Militar veterano, Ralph Charette, 71 anos, morador de Germantown, Wisconsin, disse que comprou um rifle e munição no sábado para proteger a família. São 1.678 infectados nos Estados Unidos até agora.

Charette decidiu comprar a arma depois de encontrar pessoas agressivas e prateleiras vazias em supermercados locais. “Há tanta incerteza e paranoia, mas você precisa se proteger”, disse.

Segundo o jornal, a pandemia tem feito com que os americanos estoquem mantimentos e papel higiênico no caso de quarentena e muitos estão preocupados com a escassez de armas, o que está aumentando a demanda.

O USA Today relatou um aumento “exponencial” nas vendas online de suprimentos de armas desde o final de fevereiro, algo atribuído à preocupação com o coronavírus.

“As pessoas estão assustadas. Há muito pânico no mundo e as pessoas querem ser protegidas para o pior cenário”, disse Drew Plotkin, de Los Angeles.

Modelo de saúde dos EUA

Os Estados Unidos se diferenciam por serem o único país desenvolvido do mundo a não garantir serviços de saúde de qualidade aos seus cidadãos que não puderem pagar.

Baseada em um pouco regulado setor privado, com uma forte responsabilização dos indivíduos, a saúde já era antes da pandemia de coronavírus um dos principais assuntos da eleição presidencial marcada para novembro. A emergência sanitária aguça a relevância do tema, ao deixar expostas fraquezas do sistema de proteção social do país.

Fragmentação, baixo acesso, altos gastos com burocracia, contas de hospital altíssimas e a ausência de mecanismos de amparo que servem também para conter a propagação da doença estão entre os problemas da saúde nos EUA citados por especialistas.

“A primeira coisa a entender é que não há um sistema, em termos de lógica, de racionalização, de organização, de objetivo. É um modelo muito fragmentado, com muitos buracos e muita falta de organização. As pessoas têm diversos tipos de cobertura, que variam drasticamente”, afirmou Jonathan Oberlander, professor de Medicina Social da Universidade da Carolina do Norte em Chapel Hill.

“Isso realmente nos fará sofrer agora. Dezenas de milhões de pessoas não têm cobertura, e podem ter medo de ir ao hospital ou fazer testes, por causa dos custos do atendimento”, continuou.

O setor privado é o principal operador do modelo americano. Segundo definição da OCDE — o chamado clube dos países ricos — ao contrário dos outros países desenvolvidos e também do Brasil, com o SUS, a saúde nos EUA pode “ser pensada como múltiplos sistemas que operam de forma independente, com pouca coordenação e planejamento”. Cada cidadão fica responsável por cuidar de sua saúde, adquirindo planos no mercado.

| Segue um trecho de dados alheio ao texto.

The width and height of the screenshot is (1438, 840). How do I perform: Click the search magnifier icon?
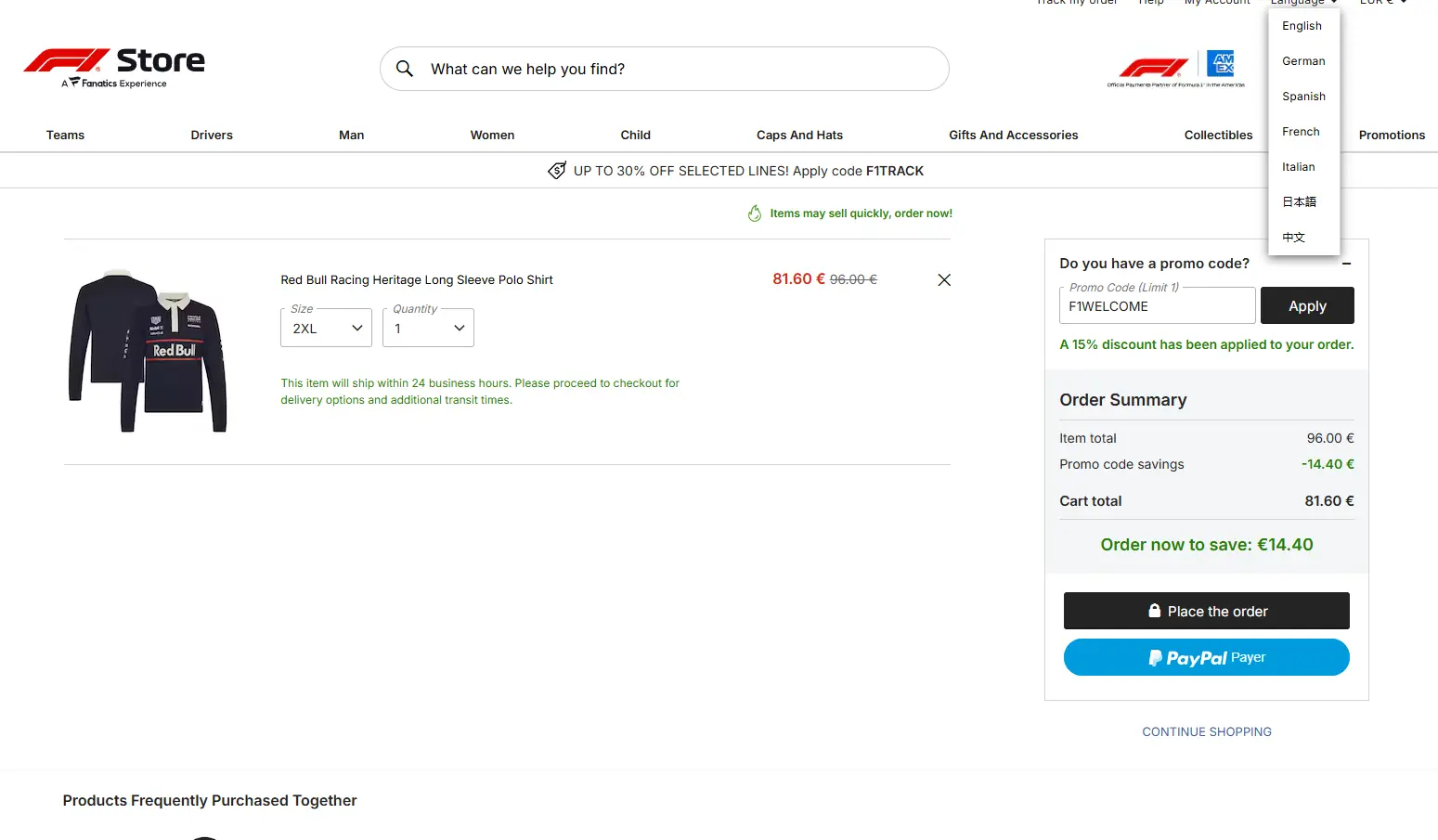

Em 2018, 217 milhões de pessoas tinham planos privados nos EUA, segundo o Censo. Os dois principais programas públicos, o Medicare e o Medicaid — nos quais o governo paga o atendimento de pessoas idosas ou com deficiência e o de famílias de renda baixa em unidades privadas de saúde — cobriam 57 milhões de pessoas cada, e outras 27 milhões não tinham cobertura.

Os percentuais de pessoas sem nenhum tipo de proteção diminuíram a partir de 2010, quando o chamado “Obamacare” expandiu o acesso ao Medicaid e a planos privados, mas voltou a subir a partir de 2015. No mesmo período, cresceu também o índice de “subsegurados” — pessoas com planos de saúde ruins, com franquias elevadas que impossibilitam o atendimento adequado.

Quase um terço do total de segurados utiliza estes planos, que expõem também seus usuários a uma política de preços notoriamente pouco transparente. Isso leva o total de pessoas vulneráveis a quase 90 milhões.